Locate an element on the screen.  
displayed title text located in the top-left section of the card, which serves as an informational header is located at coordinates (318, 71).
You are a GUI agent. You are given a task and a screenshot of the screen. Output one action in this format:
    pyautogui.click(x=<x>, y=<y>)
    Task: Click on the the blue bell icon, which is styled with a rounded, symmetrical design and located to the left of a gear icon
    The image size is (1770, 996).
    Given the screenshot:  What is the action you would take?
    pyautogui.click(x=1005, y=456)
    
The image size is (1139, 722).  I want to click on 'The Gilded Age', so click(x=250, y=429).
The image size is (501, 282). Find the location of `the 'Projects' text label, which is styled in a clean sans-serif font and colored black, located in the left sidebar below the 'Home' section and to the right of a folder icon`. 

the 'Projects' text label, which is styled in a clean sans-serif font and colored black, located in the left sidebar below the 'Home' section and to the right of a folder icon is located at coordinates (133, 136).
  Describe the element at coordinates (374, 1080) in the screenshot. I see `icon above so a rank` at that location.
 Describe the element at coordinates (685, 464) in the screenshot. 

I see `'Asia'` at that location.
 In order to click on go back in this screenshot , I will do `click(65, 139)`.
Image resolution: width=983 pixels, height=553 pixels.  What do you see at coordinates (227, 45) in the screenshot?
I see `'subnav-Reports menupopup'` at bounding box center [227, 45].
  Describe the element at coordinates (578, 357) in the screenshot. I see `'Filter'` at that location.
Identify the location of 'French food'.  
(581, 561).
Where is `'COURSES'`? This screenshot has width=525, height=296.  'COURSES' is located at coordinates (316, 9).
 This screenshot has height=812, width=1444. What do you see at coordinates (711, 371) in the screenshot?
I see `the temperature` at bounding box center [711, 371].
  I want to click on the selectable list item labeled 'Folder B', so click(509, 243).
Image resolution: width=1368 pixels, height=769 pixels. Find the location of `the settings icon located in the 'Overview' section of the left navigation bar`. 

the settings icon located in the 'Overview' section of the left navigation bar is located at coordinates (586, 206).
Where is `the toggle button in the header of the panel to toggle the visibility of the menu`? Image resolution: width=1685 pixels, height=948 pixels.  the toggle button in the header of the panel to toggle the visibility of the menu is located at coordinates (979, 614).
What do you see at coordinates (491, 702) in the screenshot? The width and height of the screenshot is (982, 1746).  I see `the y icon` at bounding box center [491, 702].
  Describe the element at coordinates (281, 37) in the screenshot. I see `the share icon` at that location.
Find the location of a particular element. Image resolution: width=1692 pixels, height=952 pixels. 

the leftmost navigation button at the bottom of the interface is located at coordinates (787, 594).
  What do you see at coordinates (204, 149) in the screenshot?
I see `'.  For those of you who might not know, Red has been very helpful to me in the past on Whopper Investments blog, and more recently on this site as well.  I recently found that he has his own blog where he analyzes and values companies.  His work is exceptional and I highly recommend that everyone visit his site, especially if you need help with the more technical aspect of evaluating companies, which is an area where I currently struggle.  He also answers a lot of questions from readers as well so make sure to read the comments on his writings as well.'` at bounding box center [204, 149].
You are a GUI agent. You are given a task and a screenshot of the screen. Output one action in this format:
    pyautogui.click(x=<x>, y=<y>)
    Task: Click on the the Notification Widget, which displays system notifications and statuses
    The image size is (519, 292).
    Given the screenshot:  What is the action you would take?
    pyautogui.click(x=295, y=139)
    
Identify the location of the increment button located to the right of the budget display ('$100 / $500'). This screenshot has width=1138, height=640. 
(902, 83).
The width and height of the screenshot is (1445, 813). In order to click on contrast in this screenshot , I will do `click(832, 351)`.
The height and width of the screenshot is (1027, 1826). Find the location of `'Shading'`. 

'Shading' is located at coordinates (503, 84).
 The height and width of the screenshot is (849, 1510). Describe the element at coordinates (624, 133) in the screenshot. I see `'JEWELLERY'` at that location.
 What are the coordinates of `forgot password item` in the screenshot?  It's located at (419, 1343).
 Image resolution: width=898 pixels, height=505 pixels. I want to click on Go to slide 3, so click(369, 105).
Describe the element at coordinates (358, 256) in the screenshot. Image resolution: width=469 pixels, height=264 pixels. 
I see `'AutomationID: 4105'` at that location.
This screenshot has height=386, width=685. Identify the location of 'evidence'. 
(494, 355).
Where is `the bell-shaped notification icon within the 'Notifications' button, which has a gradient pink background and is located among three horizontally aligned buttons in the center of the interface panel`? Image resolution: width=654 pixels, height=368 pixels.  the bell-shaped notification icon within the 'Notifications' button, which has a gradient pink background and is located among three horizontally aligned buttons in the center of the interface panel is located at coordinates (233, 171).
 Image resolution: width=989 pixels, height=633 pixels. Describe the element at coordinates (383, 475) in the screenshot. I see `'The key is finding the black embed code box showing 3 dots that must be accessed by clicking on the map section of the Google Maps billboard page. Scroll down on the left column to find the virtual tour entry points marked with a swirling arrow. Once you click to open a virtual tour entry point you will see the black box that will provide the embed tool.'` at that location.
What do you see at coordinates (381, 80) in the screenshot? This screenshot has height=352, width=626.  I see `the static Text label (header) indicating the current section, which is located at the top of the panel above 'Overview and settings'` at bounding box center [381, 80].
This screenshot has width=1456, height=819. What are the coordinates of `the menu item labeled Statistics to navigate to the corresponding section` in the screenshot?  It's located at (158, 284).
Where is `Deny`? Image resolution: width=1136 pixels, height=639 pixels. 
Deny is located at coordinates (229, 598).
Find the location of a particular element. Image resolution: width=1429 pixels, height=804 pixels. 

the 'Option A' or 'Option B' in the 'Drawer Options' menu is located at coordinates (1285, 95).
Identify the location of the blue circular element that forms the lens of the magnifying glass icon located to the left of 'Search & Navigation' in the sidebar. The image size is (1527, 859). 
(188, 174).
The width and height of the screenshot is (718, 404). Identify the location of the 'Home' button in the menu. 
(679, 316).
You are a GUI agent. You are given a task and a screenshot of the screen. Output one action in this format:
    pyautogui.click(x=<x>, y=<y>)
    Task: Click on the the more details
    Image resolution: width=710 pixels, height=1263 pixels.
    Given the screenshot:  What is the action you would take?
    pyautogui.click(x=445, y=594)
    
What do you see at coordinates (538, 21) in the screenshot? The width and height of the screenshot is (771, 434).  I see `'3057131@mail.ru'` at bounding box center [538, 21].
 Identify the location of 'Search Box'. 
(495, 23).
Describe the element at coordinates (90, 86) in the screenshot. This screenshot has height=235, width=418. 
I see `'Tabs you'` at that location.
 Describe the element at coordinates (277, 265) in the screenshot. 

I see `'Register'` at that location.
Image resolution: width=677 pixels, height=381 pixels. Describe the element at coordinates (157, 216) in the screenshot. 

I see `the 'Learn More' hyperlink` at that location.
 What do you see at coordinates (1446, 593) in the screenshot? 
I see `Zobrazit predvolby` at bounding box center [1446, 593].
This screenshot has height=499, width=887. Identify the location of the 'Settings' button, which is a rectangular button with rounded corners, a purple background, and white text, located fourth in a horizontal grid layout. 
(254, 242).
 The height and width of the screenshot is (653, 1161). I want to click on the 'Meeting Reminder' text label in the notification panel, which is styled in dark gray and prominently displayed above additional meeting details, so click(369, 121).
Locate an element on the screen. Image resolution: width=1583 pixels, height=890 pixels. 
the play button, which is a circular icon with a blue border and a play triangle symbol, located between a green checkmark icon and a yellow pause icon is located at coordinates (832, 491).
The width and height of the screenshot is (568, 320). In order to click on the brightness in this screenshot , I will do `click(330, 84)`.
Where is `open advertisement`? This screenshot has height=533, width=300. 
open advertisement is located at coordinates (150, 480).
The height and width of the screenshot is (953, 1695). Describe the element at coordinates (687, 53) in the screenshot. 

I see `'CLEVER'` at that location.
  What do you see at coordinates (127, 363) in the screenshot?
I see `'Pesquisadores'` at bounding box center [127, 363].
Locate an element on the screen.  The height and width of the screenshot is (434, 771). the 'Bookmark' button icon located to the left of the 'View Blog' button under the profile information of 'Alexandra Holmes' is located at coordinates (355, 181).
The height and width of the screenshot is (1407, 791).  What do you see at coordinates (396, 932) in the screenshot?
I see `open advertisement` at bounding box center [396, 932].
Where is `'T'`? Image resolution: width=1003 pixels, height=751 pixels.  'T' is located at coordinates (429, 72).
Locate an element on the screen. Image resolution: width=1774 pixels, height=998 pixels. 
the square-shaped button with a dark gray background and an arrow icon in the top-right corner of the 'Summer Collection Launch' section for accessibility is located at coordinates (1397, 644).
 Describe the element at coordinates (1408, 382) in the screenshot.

_WHAT IS BEING ASKED:_ Repeat the entries verbatim, starting with the line that contains "coordinates (429, 72)." and continuing through the end of the entries.

_TASK RESPONSE:_
Where is `'T'`? Image resolution: width=1003 pixels, height=751 pixels.  'T' is located at coordinates (429, 72).
Locate an element on the screen. Image resolution: width=1774 pixels, height=998 pixels. 
the square-shaped button with a dark gray background and an arrow icon in the top-right corner of the 'Summer Collection Launch' section for accessibility is located at coordinates (1397, 644).
 Describe the element at coordinates (1408, 382) in the screenshot.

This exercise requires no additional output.